We got a message that this might be in the realm of vendor issue, so it could be off my plate.

What I find facinating about this whole event is that they have some kind of software that throws every IKEv1 and IKEv2 proposal combination possible at the router to see what sticks.
:matrix:

Please don't mistake my experience for intelligence.

Otanx

That software isn't hard. Probably doable in python with the right library. I have one that will attempt SSL handshakes with SSL3 / TLS1.0 / TLS1.1 / TLS1.2, and try each cipher by iteself, and then give me the output of what worked and what didn't. Basically my own SSL labs server test.

-Otanx

Dieselboy

I was going to suggest what otanx said - just turn off ikev1. For that youd need to remove the ikev1 phase 1 and phase 2 stuff.

Depending on how this is running at the moment you could possibly add ikev2 with cert auth. Once every device is cut over from ikev1 to the new ikev2 then the VPN devices wont be able to connect without cert auth. being successful and then you'll have blocked ikev1.  Just throwing it out there.

An easier way would be to have another VPN headend and only configure ikev2 on there and then cut the devices over to the new WAN IP. That way you wont have ikev1 and ikev2 going to the same vpn headend and once the devices have been cut over then you'll have blocked ikev1.

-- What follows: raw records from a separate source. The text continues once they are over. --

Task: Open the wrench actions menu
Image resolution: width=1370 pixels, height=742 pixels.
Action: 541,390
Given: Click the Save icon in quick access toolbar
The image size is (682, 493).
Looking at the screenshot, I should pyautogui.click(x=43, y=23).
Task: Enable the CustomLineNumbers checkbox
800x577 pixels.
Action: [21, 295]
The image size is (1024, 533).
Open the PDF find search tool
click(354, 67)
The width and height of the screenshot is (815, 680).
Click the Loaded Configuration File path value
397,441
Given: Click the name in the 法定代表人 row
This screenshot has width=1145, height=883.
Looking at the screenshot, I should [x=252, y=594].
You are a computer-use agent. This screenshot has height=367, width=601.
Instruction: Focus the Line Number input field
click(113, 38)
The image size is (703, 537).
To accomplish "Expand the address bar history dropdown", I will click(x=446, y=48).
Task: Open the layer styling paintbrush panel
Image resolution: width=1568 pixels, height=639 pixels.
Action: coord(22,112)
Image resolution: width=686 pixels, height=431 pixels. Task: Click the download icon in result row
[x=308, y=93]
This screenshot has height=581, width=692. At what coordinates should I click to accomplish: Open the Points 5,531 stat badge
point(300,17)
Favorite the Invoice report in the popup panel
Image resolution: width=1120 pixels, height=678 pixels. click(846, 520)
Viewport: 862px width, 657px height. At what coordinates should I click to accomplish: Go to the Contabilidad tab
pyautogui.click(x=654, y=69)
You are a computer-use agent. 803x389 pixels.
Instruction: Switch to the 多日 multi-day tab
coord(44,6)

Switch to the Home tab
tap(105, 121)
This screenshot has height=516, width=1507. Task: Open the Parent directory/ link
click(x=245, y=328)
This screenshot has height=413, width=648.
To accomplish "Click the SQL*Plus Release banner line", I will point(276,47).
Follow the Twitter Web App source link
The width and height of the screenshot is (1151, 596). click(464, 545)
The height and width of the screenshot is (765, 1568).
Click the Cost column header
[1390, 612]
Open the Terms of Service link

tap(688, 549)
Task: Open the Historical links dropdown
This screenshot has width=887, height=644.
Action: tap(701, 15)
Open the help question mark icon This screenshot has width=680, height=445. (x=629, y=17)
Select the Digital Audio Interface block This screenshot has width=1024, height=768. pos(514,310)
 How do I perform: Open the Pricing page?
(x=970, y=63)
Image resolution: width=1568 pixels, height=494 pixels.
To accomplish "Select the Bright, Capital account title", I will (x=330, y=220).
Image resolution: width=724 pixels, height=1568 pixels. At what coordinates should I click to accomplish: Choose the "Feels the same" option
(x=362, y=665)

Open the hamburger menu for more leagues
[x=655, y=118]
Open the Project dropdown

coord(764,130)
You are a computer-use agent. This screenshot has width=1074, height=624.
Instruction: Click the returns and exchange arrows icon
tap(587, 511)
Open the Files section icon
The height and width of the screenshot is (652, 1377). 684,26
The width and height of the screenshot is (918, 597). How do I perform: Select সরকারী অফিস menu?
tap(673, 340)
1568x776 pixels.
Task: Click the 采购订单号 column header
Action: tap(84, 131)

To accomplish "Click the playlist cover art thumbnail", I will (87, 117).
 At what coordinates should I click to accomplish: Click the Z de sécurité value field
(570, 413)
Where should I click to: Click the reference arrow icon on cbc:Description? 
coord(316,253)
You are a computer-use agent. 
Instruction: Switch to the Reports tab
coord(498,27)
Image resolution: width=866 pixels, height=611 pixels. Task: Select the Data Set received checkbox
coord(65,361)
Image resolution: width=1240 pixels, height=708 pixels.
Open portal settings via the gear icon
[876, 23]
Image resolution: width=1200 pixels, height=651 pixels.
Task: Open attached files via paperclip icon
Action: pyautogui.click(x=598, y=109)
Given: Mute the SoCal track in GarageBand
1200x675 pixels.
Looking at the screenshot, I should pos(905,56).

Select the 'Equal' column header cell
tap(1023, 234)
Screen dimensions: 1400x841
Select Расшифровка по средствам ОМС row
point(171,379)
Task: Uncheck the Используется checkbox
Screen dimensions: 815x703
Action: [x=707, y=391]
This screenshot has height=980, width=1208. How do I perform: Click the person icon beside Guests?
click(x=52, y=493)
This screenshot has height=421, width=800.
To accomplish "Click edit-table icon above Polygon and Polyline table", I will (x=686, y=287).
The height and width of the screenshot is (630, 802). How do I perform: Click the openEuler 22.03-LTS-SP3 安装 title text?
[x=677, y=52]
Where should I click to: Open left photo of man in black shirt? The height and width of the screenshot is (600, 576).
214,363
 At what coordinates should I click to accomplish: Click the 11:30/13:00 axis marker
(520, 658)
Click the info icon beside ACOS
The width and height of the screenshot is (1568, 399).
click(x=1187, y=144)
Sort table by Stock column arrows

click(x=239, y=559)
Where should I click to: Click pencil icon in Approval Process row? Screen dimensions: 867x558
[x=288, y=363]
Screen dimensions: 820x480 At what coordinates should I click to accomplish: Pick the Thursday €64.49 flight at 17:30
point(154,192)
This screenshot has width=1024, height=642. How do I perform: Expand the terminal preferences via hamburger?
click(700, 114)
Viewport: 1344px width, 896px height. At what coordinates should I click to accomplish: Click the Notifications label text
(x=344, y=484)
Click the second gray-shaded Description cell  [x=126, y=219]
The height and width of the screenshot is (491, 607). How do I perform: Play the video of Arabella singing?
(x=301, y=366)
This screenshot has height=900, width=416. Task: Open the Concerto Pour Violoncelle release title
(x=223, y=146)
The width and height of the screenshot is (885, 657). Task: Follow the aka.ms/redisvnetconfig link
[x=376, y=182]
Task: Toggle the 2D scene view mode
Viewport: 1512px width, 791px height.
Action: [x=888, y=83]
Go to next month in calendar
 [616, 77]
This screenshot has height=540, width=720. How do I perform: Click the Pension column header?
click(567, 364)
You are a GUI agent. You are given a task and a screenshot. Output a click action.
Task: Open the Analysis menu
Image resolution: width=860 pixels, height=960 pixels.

Remember phase 1 just happens. Phase 2 is where the security is at. I'm still a bit hazy on the ikev2 stuff, but this is my ikev2 phase 1:
crypto ikev2 proposal Azure-Prop-IKEv2
encryption aes-cbc-256 aes-cbc-128
integrity sha1 sha256
group 2


Quote from: Otanx on July 28, 2020, 06:05:27 PM
That software isn't hard. Probably doable in python with the right library. I have one that will attempt SSL handshakes with SSL3 / TLS1.0 / TLS1.1 / TLS1.2, and try each cipher by iteself, and then give me the output of what worked and what didn't. Basically my own SSL labs server test.

-Otanx


Nice... have you tried Kali linux from the Windows store? It's a linux distro that has a lot of security tools built in. I'm sure there is one that will do this for you.

config t

Here is the proposal I have configured:
crypto ikev2 proposal default
encryption aes-cbc-256
integrity sha384
group 20


I'm curious if using default group is allowing other attempts.
:matrix:

Please don't mistake my experience for intelligence.